Wednesday, January 23, 2008

Paralysis

Still rough today. Still wiped out from my ill-fated research yesterday. Hardly able to move. Eating too much. Sleeping too much. Not exercising at all--day #3, and counting. All of which makes me feel worse rather than better!! Yet, I can't seem to do anything different.
I've had this illness so long I no longer know what's "normal." Specifically, is my heavy-heart-hangover, sloth-like immobility, and debilitating despair--which I am sure will turn into at least 30 days of desperation and hopelessness--is this normal? Or is this depression?
Part of me wants it to be depression. It feels so big, so debilitating, so overwhelming it must be abnormal. But another piece of me wants it to be normal, something everyone would experience given the same circumstances. It would be nice to share some experiences with "normal" people once in awhile. It gets frustrating talking with Normies about how I'm doing when I'm talking about depression and they're talking about feelings. (right now, the readers with depression are nodding, "yes!" and the Normies are looking confused and thinking, "huh?")
The bottom line is I am tired
and sad.

My body is tired
and sad.

My brain is tired
and sad.

I am tired
and sad.

I am sad.

I am sad
I am sad
could be depression
could be life

2 comments:

Anonymous said...

Etta, just started reading your blog.
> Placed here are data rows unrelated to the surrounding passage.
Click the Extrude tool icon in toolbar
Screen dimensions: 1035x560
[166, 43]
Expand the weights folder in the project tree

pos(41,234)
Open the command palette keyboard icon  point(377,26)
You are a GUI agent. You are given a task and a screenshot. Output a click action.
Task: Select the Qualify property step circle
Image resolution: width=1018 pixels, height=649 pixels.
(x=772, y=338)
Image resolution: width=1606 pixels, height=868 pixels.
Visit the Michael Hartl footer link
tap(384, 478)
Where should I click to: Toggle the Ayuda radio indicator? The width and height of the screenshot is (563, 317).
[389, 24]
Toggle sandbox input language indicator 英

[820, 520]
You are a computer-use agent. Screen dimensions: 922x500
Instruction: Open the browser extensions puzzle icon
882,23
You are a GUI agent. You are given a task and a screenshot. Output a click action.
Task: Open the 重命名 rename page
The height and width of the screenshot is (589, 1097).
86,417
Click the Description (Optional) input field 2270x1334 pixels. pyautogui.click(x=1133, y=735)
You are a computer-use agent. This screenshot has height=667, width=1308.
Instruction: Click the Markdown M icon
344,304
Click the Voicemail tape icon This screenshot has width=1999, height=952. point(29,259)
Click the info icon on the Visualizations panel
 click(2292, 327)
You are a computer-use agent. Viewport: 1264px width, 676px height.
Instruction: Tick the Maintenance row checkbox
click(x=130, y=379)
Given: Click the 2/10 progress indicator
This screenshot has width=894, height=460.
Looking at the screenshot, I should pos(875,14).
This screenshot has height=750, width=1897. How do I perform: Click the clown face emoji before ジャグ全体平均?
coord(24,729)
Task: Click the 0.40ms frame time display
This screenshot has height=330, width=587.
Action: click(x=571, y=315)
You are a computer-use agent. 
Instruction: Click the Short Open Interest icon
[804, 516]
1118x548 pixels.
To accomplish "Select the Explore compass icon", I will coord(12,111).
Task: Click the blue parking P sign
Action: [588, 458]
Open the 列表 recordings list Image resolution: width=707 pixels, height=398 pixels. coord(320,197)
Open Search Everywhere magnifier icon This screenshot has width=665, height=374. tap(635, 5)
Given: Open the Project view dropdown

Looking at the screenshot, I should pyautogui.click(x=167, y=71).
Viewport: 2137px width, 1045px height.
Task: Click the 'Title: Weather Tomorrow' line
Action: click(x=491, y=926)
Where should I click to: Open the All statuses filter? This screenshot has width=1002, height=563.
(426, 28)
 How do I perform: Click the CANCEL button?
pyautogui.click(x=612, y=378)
I really appreciate your talent and at so candidly presenting real-world depression. You have a gift of shedding a ray of light through effective use of humor (sarcasism counts here too!!!>what a great survival skill it can be at times). Thanks for your courage. More later.

Anonymous said...

it's 15 below outside, but the sun is shining brightly. I like this better that 40 above and gloomy.